An Editorial from The Hornsey Journal, 10th January 1919
THE WAR MEMORIAL
A fortnight before Christmas a town’s meeting was called by the Mayor of Hornsey to receive proposals for a memorial “to commemorate the brave men of the borough who have given their lives for their country in the great War”.
At the instance of the Mayor a Committee, consisting of members of the Town Council and representative of the chief local organisations, had been formed to consider the subject, and it was the conclusion to which they had come that the meeting was invited to adopt. Independent suggestions were not invited.
The scheme laid before the gathering comprised the erection of a monument, the extension of the Cottage Hospital and the purchase of the Crouch End Playing Fields. Alderman West (chairman) proposed an amendment which, while ostensibly agreeing with the three projects, made the acquisition of the Playing Fields impossible by imposing the condition that immediate possession must be obtained, and everybody interested in this sports ground knows that its “immediate possession” is not to be had.
Having thus eliminated this part of the scheme, he proposed that scholarships for the elementary schools should be founded with the money that would be released. One or two other suggestions were made, such as pensions for the widows and dwellings for the dependents. After a long discussion the meeting approved of the erection of a memorial to cost “no less” than £5,000, recognised the Committee, and authorised them to obtain further information in regard to the other two schemes.
The Town Council have now appeared on the scene. A special meeting was held on Thursday evening in last week “to consider the question of the proposed war memorial”, and a brief though verbatim report of it appeared in our columns on the following day. We say “brief” advisedly, for at the beginning of the proceedings Councillor Moritz moved that the representatives of the Press should be excluded, on the ground that this was “a purely domestic matter”.

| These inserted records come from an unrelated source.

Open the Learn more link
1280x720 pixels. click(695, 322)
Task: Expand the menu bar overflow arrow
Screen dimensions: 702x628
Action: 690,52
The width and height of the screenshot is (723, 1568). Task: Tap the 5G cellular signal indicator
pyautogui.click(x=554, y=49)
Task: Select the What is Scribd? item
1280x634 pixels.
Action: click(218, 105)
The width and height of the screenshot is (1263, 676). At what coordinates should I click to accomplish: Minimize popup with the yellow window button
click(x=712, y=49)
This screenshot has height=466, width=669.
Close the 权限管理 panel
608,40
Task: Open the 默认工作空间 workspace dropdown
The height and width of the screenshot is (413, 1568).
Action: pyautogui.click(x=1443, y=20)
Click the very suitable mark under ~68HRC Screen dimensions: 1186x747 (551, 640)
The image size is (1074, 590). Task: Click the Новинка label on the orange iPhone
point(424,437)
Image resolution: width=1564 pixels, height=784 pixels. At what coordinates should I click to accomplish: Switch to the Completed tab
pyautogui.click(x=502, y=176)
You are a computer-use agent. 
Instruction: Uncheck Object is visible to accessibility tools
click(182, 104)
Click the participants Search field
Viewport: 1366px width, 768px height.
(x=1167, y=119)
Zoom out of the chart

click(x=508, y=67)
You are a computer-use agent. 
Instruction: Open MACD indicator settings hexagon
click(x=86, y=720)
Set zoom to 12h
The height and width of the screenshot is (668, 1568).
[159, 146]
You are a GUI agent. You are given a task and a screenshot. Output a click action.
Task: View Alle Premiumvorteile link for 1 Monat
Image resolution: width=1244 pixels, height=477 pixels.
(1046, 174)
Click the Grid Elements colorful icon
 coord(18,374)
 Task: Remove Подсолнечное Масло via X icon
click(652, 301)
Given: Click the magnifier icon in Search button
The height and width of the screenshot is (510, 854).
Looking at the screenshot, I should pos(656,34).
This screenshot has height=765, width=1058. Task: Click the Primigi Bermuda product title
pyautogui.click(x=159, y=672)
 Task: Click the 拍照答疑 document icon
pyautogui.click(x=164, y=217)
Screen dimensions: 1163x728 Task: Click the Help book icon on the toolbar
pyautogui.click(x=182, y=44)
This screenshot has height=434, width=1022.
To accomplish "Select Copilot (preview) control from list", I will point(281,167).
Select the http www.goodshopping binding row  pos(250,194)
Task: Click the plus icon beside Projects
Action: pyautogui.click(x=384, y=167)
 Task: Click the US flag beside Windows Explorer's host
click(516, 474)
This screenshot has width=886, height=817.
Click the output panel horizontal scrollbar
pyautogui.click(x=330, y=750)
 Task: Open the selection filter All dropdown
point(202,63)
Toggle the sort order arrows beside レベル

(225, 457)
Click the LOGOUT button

How a subject that intimately concerns everyone who has suffered loss in the war, and less intimately everyone who wishes to honour the dead, could possibly be considered “domestic” – by which we suppose was meant that it concerned the Council’s own household, and that alone – it is difficult to imagine.
Even if it had been so, the fact would be no justification for secret discussion. A meeting of the Town Council can only be held in private when “the public interest” of the inhabitants of the borough would be jeopardised by publication of the discussion. We have to suppose that this was not the only occasion on which the law has been vitiated of late by the Council, and more may be heard on the subject.
However, the Mayor took the opportunity to make a statement, in which he said that it appeared impossible to bring the conflicting parties to any agreement, and that under the circumstances he thought the best thing to do was “to go for the monument and the monument only”.
At the close of the private meeting the Press was informed that the Council had passed a resolution inviting subscriptions for a memorial which should cost no more than £5,000, any amount raised in excess of that sum to be divided between the Hornsey Cottage Hospital and scholarships for children.
The position is extraordinary. A Committee, approved by a town’s meeting, are regarded as the body appointed to promote and carry out the work of establishing a war memorial in and for the borough. The Town Council now come forward and invite subscriptions to a scheme which they have arranged at a meeting held behind closed doors, only their conclusions having been allowed to transpire. This was an inexcusable fashion of dealing with a subject of intense local interest, especially as the scheme they have devised to be carried out by the contributions of the inhabitants.
The action they have taken shows that the discussion was anything but a “domestic” character, and it further suggests that they wish to oust the War Memorial Committee approved at the town’s meeting from their duties and establish themselves as the local authority for the work.
Had they contented themselves with sending a recommendation to the Committee, their intervention might perhaps be forgiven, but they ignore that body and apparently seek to usurp its functions. They would resent such conduct themselves, and properly so, had any attempt been made by an authorised body to interfere with their municipal functions. We cannot imagine that the inhabitants of Hornsey will submit in silence to such cavalier attitude.
In view of the various difficulties that have arisen – some of which ought never to have appeared – it may be expected that the Hornsey memorial will be a monument of some kind with the names of the fallen inscribed on the base. It may be an architectural fabric, or it may be statutory – Hornsey might indeed be proud if it were able to point to such a work as Thorvaldsen’s Lion at Lucerne, to which one of our correspondents has alluded.
The public seem more nearly united on this suggestion than any other. With the accomplishment of it as the first aim, the advocates of the various other projects could push them undisturbed, whether they described them as war memorials or by any other name.
(Editor’s note: This is an abridged version of the original article. The original article can be consulted at the Old Schoolhouse.)